In your answer, print every record exactly as it is written.

[Provided data]

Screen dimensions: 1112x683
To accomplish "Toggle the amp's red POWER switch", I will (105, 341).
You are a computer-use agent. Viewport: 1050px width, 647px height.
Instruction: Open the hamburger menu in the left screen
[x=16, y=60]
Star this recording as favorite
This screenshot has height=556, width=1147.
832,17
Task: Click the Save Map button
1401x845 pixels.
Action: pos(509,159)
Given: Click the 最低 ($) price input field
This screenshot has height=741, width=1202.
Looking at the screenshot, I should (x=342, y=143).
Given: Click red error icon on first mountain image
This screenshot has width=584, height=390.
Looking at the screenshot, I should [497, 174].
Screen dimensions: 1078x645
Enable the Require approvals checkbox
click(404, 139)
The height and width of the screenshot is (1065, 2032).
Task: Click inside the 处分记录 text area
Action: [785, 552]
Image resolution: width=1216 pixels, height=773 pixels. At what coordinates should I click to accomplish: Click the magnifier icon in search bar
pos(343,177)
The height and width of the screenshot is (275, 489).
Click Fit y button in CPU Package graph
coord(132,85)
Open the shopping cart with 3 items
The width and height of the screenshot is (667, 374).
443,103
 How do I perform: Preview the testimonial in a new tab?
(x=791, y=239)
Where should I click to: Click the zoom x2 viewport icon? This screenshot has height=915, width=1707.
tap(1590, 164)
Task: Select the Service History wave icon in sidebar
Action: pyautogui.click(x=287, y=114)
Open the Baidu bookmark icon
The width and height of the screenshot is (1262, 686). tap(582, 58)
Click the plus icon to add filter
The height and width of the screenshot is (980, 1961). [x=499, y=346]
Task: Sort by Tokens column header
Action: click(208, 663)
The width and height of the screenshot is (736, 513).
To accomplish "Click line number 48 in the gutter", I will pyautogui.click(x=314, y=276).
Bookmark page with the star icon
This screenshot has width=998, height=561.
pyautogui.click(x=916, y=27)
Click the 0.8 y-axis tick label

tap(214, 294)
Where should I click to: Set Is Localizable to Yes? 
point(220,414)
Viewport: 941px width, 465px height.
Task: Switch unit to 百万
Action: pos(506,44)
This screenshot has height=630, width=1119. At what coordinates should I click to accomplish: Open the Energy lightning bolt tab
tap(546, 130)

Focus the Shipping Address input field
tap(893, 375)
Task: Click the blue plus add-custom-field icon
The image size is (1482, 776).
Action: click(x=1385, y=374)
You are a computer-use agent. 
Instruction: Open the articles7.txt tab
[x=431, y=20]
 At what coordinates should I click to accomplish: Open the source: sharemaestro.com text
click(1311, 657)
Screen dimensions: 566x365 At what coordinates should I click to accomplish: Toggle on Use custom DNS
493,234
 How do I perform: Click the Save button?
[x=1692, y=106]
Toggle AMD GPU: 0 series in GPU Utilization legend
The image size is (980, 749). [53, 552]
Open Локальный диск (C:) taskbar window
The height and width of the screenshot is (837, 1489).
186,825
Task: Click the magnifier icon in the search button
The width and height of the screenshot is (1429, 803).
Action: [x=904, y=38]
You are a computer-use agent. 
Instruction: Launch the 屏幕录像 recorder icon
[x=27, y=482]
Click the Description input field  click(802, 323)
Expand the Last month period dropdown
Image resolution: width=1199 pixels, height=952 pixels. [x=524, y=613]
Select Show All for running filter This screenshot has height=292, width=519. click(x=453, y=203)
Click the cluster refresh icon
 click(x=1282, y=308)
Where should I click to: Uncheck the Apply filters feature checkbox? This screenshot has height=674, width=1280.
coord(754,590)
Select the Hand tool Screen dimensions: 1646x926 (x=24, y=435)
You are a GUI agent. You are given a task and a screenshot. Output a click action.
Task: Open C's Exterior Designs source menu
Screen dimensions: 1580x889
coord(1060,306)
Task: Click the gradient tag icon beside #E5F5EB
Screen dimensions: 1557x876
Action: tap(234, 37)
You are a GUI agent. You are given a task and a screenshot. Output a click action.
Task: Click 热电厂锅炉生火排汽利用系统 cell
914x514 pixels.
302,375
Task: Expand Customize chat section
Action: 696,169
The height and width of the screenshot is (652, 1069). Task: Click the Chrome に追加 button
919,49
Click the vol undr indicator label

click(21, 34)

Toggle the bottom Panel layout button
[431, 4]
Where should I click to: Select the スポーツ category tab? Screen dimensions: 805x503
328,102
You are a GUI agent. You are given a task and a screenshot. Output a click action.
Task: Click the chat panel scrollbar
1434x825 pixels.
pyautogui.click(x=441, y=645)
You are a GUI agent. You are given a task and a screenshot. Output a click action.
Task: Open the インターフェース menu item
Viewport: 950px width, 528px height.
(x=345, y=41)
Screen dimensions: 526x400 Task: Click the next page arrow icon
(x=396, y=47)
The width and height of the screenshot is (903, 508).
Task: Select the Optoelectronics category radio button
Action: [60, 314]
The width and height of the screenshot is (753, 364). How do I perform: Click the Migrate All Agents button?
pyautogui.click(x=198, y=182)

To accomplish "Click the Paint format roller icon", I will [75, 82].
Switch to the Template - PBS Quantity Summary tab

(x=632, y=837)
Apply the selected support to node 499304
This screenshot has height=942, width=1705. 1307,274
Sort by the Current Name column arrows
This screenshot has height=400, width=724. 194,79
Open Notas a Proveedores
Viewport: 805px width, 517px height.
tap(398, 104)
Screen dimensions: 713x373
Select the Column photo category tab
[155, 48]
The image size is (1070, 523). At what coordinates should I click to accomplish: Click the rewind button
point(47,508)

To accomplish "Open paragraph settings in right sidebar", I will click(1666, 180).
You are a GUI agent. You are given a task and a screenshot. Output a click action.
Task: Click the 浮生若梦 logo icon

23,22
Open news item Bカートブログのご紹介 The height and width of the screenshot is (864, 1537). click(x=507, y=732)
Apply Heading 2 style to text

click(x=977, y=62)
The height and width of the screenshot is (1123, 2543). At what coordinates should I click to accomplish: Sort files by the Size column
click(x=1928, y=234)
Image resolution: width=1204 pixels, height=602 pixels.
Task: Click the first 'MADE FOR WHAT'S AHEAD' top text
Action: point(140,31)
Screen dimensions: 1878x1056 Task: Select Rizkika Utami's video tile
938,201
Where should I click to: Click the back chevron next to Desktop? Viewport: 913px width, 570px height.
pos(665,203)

[/Provided data]

Answer:
Screen dimensions: 1112x683
To accomplish "Toggle the amp's red POWER switch", I will (105, 341).
You are a computer-use agent. Viewport: 1050px width, 647px height.
Instruction: Open the hamburger menu in the left screen
[x=16, y=60]
Star this recording as favorite
This screenshot has height=556, width=1147.
832,17
Task: Click the Save Map button
1401x845 pixels.
Action: pos(509,159)
Given: Click the 最低 ($) price input field
This screenshot has height=741, width=1202.
Looking at the screenshot, I should (x=342, y=143).
Given: Click red error icon on first mountain image
This screenshot has width=584, height=390.
Looking at the screenshot, I should [497, 174].
Screen dimensions: 1078x645
Enable the Require approvals checkbox
click(404, 139)
The height and width of the screenshot is (1065, 2032).
Task: Click inside the 处分记录 text area
Action: [785, 552]
Image resolution: width=1216 pixels, height=773 pixels. At what coordinates should I click to accomplish: Click the magnifier icon in search bar
pos(343,177)
The height and width of the screenshot is (275, 489).
Click Fit y button in CPU Package graph
coord(132,85)
Open the shopping cart with 3 items
The width and height of the screenshot is (667, 374).
443,103
 How do I perform: Preview the testimonial in a new tab?
(x=791, y=239)
Where should I click to: Click the zoom x2 viewport icon? This screenshot has height=915, width=1707.
tap(1590, 164)
Task: Select the Service History wave icon in sidebar
Action: pyautogui.click(x=287, y=114)
Open the Baidu bookmark icon
The width and height of the screenshot is (1262, 686). tap(582, 58)
Click the plus icon to add filter
The height and width of the screenshot is (980, 1961). [x=499, y=346]
Task: Sort by Tokens column header
Action: click(208, 663)
The width and height of the screenshot is (736, 513).
To accomplish "Click line number 48 in the gutter", I will pyautogui.click(x=314, y=276).
Bookmark page with the star icon
This screenshot has width=998, height=561.
pyautogui.click(x=916, y=27)
Click the 0.8 y-axis tick label

tap(214, 294)
Where should I click to: Set Is Localizable to Yes? 
point(220,414)
Viewport: 941px width, 465px height.
Task: Switch unit to 百万
Action: pos(506,44)
This screenshot has height=630, width=1119. At what coordinates should I click to accomplish: Open the Energy lightning bolt tab
tap(546, 130)

Focus the Shipping Address input field
tap(893, 375)
Task: Click the blue plus add-custom-field icon
The image size is (1482, 776).
Action: click(x=1385, y=374)
You are a computer-use agent. 
Instruction: Open the articles7.txt tab
[x=431, y=20]
 At what coordinates should I click to accomplish: Open the source: sharemaestro.com text
click(1311, 657)
Screen dimensions: 566x365 At what coordinates should I click to accomplish: Toggle on Use custom DNS
493,234
 How do I perform: Click the Save button?
[x=1692, y=106]
Toggle AMD GPU: 0 series in GPU Utilization legend
The image size is (980, 749). [53, 552]
Open Локальный диск (C:) taskbar window
The height and width of the screenshot is (837, 1489).
186,825
Task: Click the magnifier icon in the search button
The width and height of the screenshot is (1429, 803).
Action: [x=904, y=38]
You are a computer-use agent. 
Instruction: Launch the 屏幕录像 recorder icon
[x=27, y=482]
Click the Description input field  click(802, 323)
Expand the Last month period dropdown
Image resolution: width=1199 pixels, height=952 pixels. [x=524, y=613]
Select Show All for running filter This screenshot has height=292, width=519. click(x=453, y=203)
Click the cluster refresh icon
 click(x=1282, y=308)
Where should I click to: Uncheck the Apply filters feature checkbox? This screenshot has height=674, width=1280.
coord(754,590)
Select the Hand tool Screen dimensions: 1646x926 (x=24, y=435)
You are a GUI agent. You are given a task and a screenshot. Output a click action.
Task: Open C's Exterior Designs source menu
Screen dimensions: 1580x889
coord(1060,306)
Task: Click the gradient tag icon beside #E5F5EB
Screen dimensions: 1557x876
Action: tap(234, 37)
You are a GUI agent. You are given a task and a screenshot. Output a click action.
Task: Click 热电厂锅炉生火排汽利用系统 cell
914x514 pixels.
302,375
Task: Expand Customize chat section
Action: 696,169
The height and width of the screenshot is (652, 1069). Task: Click the Chrome に追加 button
919,49
Click the vol undr indicator label

click(21, 34)

Toggle the bottom Panel layout button
[431, 4]
Where should I click to: Select the スポーツ category tab? Screen dimensions: 805x503
328,102
You are a GUI agent. You are given a task and a screenshot. Output a click action.
Task: Click the chat panel scrollbar
1434x825 pixels.
pyautogui.click(x=441, y=645)
You are a GUI agent. You are given a task and a screenshot. Output a click action.
Task: Open the インターフェース menu item
Viewport: 950px width, 528px height.
(x=345, y=41)
Screen dimensions: 526x400 Task: Click the next page arrow icon
(x=396, y=47)
The width and height of the screenshot is (903, 508).
Task: Select the Optoelectronics category radio button
Action: [60, 314]
The width and height of the screenshot is (753, 364). How do I perform: Click the Migrate All Agents button?
pyautogui.click(x=198, y=182)

To accomplish "Click the Paint format roller icon", I will [75, 82].
Switch to the Template - PBS Quantity Summary tab

(x=632, y=837)
Apply the selected support to node 499304
This screenshot has height=942, width=1705. 1307,274
Sort by the Current Name column arrows
This screenshot has height=400, width=724. 194,79
Open Notas a Proveedores
Viewport: 805px width, 517px height.
tap(398, 104)
Screen dimensions: 713x373
Select the Column photo category tab
[155, 48]
The image size is (1070, 523). At what coordinates should I click to accomplish: Click the rewind button
point(47,508)

To accomplish "Open paragraph settings in right sidebar", I will click(1666, 180).
You are a GUI agent. You are given a task and a screenshot. Output a click action.
Task: Click the 浮生若梦 logo icon

23,22
Open news item Bカートブログのご紹介 The height and width of the screenshot is (864, 1537). click(x=507, y=732)
Apply Heading 2 style to text

click(x=977, y=62)
The height and width of the screenshot is (1123, 2543). At what coordinates should I click to accomplish: Sort files by the Size column
click(x=1928, y=234)
Image resolution: width=1204 pixels, height=602 pixels.
Task: Click the first 'MADE FOR WHAT'S AHEAD' top text
Action: point(140,31)
Screen dimensions: 1878x1056 Task: Select Rizkika Utami's video tile
938,201
Where should I click to: Click the back chevron next to Desktop? Viewport: 913px width, 570px height.
pos(665,203)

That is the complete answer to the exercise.